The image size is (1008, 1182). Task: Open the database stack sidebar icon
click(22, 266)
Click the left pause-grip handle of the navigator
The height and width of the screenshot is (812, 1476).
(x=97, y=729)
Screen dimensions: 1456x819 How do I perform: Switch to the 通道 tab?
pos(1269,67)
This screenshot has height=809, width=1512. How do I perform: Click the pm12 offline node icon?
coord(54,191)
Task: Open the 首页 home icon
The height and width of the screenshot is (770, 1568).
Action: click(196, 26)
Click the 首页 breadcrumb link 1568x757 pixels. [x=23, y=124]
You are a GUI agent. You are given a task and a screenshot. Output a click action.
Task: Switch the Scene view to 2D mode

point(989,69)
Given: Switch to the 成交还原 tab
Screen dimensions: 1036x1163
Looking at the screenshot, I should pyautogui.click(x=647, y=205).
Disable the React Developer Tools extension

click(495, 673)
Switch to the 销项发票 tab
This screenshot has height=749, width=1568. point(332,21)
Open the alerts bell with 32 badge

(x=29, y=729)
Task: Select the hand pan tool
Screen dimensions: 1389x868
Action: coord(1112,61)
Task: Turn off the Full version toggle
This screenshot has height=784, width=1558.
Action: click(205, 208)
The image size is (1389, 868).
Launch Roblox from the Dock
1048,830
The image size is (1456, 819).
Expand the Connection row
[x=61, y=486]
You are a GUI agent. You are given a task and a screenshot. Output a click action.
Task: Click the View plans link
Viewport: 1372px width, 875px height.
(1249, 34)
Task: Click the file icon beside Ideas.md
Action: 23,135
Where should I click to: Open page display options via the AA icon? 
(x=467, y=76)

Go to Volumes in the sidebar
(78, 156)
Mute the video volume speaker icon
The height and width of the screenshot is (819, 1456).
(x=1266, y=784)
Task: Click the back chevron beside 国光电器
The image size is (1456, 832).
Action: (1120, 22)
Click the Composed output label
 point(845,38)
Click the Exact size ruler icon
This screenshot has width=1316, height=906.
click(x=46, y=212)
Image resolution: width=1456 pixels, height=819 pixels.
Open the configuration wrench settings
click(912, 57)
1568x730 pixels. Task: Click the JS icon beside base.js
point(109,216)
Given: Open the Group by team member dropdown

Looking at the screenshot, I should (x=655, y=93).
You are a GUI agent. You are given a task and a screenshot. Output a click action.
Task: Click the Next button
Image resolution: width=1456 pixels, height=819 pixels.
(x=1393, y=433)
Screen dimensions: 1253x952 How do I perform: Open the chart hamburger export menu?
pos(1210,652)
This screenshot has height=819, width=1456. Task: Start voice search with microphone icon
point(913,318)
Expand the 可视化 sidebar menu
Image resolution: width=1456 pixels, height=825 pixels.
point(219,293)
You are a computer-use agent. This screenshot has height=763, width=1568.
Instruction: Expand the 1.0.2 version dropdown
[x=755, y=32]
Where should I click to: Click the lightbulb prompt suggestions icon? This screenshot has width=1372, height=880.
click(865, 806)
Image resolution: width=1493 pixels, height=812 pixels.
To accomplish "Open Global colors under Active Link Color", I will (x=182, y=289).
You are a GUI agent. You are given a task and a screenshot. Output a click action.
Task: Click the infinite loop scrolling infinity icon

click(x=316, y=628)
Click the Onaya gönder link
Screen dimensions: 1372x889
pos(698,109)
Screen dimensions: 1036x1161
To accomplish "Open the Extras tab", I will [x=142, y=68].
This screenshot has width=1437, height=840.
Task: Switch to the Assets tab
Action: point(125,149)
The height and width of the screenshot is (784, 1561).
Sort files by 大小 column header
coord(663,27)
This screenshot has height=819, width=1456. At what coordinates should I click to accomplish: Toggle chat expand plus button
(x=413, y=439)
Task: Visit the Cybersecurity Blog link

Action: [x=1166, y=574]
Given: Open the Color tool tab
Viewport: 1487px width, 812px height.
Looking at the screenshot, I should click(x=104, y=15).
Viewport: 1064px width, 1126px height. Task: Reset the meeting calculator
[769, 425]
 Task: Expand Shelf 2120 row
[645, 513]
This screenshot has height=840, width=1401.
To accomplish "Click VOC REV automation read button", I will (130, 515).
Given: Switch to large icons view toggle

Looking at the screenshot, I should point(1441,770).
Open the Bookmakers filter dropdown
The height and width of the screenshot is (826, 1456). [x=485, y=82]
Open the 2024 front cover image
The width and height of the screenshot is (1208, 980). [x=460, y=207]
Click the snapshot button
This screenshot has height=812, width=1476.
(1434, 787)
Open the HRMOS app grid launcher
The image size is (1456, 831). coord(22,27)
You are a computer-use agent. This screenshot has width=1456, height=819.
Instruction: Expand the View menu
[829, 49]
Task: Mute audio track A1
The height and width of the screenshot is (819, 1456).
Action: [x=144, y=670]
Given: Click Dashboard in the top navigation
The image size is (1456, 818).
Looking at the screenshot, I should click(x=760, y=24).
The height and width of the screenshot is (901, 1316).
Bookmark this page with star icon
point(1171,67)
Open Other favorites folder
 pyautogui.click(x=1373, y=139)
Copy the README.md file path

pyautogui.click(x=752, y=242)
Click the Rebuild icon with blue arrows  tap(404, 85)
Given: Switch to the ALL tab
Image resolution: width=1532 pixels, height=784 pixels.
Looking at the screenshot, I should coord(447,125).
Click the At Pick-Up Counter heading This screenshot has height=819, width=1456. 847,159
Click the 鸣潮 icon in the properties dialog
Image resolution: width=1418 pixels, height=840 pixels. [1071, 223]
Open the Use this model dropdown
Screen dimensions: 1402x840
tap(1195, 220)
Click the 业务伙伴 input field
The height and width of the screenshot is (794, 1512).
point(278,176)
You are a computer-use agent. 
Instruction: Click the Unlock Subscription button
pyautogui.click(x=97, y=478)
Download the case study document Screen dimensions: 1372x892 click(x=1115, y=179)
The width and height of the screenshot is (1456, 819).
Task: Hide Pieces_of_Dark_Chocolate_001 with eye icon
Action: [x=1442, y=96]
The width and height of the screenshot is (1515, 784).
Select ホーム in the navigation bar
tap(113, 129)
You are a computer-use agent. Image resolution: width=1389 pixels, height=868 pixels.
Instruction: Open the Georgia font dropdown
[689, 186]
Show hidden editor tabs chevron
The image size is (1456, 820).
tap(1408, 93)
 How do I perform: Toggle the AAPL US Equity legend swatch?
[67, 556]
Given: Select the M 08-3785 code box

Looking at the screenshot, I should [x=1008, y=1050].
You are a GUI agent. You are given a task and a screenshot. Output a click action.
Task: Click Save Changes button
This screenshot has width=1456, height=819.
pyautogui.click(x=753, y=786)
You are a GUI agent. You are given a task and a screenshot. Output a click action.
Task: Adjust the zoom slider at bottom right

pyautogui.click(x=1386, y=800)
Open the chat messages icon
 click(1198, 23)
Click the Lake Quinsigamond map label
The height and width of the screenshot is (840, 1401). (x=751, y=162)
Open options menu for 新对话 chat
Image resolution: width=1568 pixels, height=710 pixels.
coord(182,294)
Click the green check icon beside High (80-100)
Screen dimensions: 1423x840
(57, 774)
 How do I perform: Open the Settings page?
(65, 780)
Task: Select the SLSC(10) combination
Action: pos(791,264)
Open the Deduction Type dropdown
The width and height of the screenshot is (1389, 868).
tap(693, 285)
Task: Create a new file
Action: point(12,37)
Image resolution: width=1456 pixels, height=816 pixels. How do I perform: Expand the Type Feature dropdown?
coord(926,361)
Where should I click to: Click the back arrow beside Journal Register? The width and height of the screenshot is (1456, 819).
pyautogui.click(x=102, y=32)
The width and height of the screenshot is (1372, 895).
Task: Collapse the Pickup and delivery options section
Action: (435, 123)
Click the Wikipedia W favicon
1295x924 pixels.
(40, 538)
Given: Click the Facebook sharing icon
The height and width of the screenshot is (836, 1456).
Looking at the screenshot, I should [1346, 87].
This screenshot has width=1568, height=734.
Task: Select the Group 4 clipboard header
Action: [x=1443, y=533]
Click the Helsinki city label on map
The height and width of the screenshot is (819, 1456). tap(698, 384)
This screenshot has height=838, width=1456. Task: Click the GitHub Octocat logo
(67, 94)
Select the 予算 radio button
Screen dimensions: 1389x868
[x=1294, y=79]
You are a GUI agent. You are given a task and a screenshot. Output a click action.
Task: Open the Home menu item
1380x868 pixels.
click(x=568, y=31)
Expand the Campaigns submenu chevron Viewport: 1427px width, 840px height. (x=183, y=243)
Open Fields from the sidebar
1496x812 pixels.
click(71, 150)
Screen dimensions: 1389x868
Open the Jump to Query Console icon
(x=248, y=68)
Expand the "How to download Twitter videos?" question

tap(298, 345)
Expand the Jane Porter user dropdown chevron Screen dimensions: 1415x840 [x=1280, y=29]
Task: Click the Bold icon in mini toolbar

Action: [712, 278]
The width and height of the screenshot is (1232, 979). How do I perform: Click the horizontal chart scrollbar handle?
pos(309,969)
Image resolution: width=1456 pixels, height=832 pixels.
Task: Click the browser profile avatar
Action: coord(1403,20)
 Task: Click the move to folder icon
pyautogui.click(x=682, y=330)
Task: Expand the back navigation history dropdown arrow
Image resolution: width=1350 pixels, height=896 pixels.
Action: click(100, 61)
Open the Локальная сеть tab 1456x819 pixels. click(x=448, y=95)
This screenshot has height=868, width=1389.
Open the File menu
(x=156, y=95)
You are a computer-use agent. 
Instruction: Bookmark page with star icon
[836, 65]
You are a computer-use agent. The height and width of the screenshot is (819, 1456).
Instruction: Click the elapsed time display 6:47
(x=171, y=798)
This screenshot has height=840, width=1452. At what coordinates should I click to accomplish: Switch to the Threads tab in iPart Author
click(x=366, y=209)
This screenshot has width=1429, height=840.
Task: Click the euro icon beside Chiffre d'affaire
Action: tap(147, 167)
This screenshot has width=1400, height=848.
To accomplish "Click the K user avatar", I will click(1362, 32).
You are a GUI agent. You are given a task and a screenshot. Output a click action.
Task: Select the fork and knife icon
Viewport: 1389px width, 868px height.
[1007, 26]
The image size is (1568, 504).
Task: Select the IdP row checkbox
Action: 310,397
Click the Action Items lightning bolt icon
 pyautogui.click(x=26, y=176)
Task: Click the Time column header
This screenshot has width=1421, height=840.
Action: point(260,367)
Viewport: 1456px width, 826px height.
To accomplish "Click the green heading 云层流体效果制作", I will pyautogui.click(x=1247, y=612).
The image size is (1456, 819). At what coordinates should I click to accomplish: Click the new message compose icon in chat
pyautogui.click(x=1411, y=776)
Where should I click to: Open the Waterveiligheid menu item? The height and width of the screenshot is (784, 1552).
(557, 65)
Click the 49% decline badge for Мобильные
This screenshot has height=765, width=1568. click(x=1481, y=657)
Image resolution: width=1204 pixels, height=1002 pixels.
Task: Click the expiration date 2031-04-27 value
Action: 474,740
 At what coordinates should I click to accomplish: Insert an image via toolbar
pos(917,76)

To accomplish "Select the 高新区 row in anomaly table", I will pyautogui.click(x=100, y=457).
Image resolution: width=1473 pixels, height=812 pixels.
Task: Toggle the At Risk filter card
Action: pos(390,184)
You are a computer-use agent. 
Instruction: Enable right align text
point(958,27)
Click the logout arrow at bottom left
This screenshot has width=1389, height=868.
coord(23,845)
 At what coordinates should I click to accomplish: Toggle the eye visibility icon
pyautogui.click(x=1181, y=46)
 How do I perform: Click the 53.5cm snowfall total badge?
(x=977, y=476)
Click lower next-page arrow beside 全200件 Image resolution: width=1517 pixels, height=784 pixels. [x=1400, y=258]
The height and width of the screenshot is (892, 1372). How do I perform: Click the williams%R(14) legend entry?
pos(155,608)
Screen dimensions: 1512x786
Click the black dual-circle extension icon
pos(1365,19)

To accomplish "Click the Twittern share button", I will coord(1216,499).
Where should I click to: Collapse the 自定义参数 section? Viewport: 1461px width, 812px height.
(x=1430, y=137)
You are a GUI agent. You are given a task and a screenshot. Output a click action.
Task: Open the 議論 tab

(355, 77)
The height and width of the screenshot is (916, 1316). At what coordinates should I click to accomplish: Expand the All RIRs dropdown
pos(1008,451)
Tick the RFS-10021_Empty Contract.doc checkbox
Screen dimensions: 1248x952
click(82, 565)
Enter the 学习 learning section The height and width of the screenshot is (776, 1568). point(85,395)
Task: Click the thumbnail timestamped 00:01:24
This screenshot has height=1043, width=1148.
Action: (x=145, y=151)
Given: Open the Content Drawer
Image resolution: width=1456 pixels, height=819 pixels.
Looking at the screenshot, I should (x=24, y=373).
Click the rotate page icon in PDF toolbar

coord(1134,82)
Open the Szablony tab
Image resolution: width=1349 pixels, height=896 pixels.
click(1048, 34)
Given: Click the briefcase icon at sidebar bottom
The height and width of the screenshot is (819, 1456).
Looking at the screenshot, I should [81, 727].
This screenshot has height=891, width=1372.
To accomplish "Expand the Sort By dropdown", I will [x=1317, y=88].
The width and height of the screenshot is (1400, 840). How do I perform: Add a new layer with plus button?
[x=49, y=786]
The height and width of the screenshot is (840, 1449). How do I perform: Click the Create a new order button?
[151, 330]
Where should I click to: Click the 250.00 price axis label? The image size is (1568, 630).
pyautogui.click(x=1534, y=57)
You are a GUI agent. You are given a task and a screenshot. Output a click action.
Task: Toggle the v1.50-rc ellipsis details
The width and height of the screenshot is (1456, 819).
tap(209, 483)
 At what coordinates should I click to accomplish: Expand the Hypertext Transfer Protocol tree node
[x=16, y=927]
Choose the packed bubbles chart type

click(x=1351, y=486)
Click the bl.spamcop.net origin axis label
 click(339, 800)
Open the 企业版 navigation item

◆ ◆ ◆ ◆

* _Work to complete_
Scan the material above for the word "computer", and copy every line in which it is found.

* _Task output_
You are a computer-use agent. This screenshot has height=763, width=1568.
You are a computer-use agent. This screenshot has width=1456, height=819.
You are a computer-use agent. 
You are a computer-use agent. Image resolution: width=1389 pixels, height=868 pixels.
You are a computer-use agent. 
You are a computer-use agent. The height and width of the screenshot is (819, 1456).
You are a computer-use agent. 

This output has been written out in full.